EXERCISE DETAILS >>
Give back all of the records underneath exactly, with no omissions.

INPUT MATERIAL >>
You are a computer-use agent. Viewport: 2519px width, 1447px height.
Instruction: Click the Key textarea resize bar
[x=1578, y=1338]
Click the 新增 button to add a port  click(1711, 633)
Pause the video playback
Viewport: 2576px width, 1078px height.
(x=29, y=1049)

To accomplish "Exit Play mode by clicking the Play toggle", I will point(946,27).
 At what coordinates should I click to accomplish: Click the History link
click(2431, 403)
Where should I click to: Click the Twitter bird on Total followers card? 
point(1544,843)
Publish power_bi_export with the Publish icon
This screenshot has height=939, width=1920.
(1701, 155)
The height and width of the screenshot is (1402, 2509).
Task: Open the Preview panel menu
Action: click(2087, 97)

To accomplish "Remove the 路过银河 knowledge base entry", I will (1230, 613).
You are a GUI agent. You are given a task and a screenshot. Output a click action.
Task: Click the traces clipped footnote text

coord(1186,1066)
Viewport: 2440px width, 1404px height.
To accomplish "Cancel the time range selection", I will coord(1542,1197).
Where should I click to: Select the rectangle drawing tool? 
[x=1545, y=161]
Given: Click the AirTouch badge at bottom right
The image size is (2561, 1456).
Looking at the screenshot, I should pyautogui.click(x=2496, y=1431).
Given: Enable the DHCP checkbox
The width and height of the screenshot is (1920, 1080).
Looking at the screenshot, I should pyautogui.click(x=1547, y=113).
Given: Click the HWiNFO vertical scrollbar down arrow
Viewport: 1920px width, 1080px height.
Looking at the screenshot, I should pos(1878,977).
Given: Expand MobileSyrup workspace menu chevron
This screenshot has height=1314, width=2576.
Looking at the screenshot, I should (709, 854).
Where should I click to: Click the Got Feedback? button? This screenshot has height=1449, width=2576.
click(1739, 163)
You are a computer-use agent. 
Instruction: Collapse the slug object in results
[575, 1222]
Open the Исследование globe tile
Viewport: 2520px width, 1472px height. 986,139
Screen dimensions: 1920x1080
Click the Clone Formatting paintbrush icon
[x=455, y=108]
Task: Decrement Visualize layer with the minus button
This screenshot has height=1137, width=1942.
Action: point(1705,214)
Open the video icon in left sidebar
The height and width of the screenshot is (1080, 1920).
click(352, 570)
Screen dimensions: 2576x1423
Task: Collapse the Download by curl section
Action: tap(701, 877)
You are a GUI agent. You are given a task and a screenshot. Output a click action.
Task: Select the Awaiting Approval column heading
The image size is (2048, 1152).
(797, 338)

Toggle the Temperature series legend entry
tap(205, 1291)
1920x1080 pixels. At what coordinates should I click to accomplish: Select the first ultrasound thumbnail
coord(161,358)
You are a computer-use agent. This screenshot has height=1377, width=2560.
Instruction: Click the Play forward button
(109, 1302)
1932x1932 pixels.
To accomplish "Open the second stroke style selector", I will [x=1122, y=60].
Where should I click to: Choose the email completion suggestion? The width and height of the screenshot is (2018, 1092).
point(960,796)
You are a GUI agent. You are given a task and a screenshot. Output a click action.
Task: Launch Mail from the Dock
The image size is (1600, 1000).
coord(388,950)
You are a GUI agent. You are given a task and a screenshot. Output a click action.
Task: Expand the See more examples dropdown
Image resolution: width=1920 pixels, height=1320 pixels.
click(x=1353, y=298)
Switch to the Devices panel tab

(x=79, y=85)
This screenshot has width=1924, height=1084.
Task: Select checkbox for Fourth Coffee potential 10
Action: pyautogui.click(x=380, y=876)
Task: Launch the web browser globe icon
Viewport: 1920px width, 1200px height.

THE COMPLETED TASK >>
You are a computer-use agent. Viewport: 2519px width, 1447px height.
Instruction: Click the Key textarea resize bar
[x=1578, y=1338]
Click the 新增 button to add a port  click(1711, 633)
Pause the video playback
Viewport: 2576px width, 1078px height.
(x=29, y=1049)

To accomplish "Exit Play mode by clicking the Play toggle", I will point(946,27).
 At what coordinates should I click to accomplish: Click the History link
click(2431, 403)
Where should I click to: Click the Twitter bird on Total followers card? 
point(1544,843)
Publish power_bi_export with the Publish icon
This screenshot has height=939, width=1920.
(1701, 155)
The height and width of the screenshot is (1402, 2509).
Task: Open the Preview panel menu
Action: click(2087, 97)

To accomplish "Remove the 路过银河 knowledge base entry", I will (1230, 613).
You are a GUI agent. You are given a task and a screenshot. Output a click action.
Task: Click the traces clipped footnote text

coord(1186,1066)
Viewport: 2440px width, 1404px height.
To accomplish "Cancel the time range selection", I will coord(1542,1197).
Where should I click to: Select the rectangle drawing tool? 
[x=1545, y=161]
Given: Click the AirTouch badge at bottom right
The image size is (2561, 1456).
Looking at the screenshot, I should pyautogui.click(x=2496, y=1431).
Given: Enable the DHCP checkbox
The width and height of the screenshot is (1920, 1080).
Looking at the screenshot, I should pyautogui.click(x=1547, y=113).
Given: Click the HWiNFO vertical scrollbar down arrow
Viewport: 1920px width, 1080px height.
Looking at the screenshot, I should pos(1878,977).
Given: Expand MobileSyrup workspace menu chevron
This screenshot has height=1314, width=2576.
Looking at the screenshot, I should (709, 854).
Where should I click to: Click the Got Feedback? button? This screenshot has height=1449, width=2576.
click(1739, 163)
You are a computer-use agent. 
Instruction: Collapse the slug object in results
[575, 1222]
Open the Исследование globe tile
Viewport: 2520px width, 1472px height. 986,139
Screen dimensions: 1920x1080
Click the Clone Formatting paintbrush icon
[x=455, y=108]
Task: Decrement Visualize layer with the minus button
This screenshot has height=1137, width=1942.
Action: point(1705,214)
Open the video icon in left sidebar
The height and width of the screenshot is (1080, 1920).
click(352, 570)
Screen dimensions: 2576x1423
Task: Collapse the Download by curl section
Action: tap(701, 877)
You are a GUI agent. You are given a task and a screenshot. Output a click action.
Task: Select the Awaiting Approval column heading
The image size is (2048, 1152).
(797, 338)

Toggle the Temperature series legend entry
tap(205, 1291)
1920x1080 pixels. At what coordinates should I click to accomplish: Select the first ultrasound thumbnail
coord(161,358)
You are a computer-use agent. This screenshot has height=1377, width=2560.
Instruction: Click the Play forward button
(109, 1302)
1932x1932 pixels.
To accomplish "Open the second stroke style selector", I will [x=1122, y=60].
Where should I click to: Choose the email completion suggestion? The width and height of the screenshot is (2018, 1092).
point(960,796)
You are a GUI agent. You are given a task and a screenshot. Output a click action.
Task: Launch Mail from the Dock
The image size is (1600, 1000).
coord(388,950)
You are a GUI agent. You are given a task and a screenshot. Output a click action.
Task: Expand the See more examples dropdown
Image resolution: width=1920 pixels, height=1320 pixels.
click(x=1353, y=298)
Switch to the Devices panel tab

(x=79, y=85)
This screenshot has width=1924, height=1084.
Task: Select checkbox for Fourth Coffee potential 10
Action: pyautogui.click(x=380, y=876)
Task: Launch the web browser globe icon
Viewport: 1920px width, 1200px height.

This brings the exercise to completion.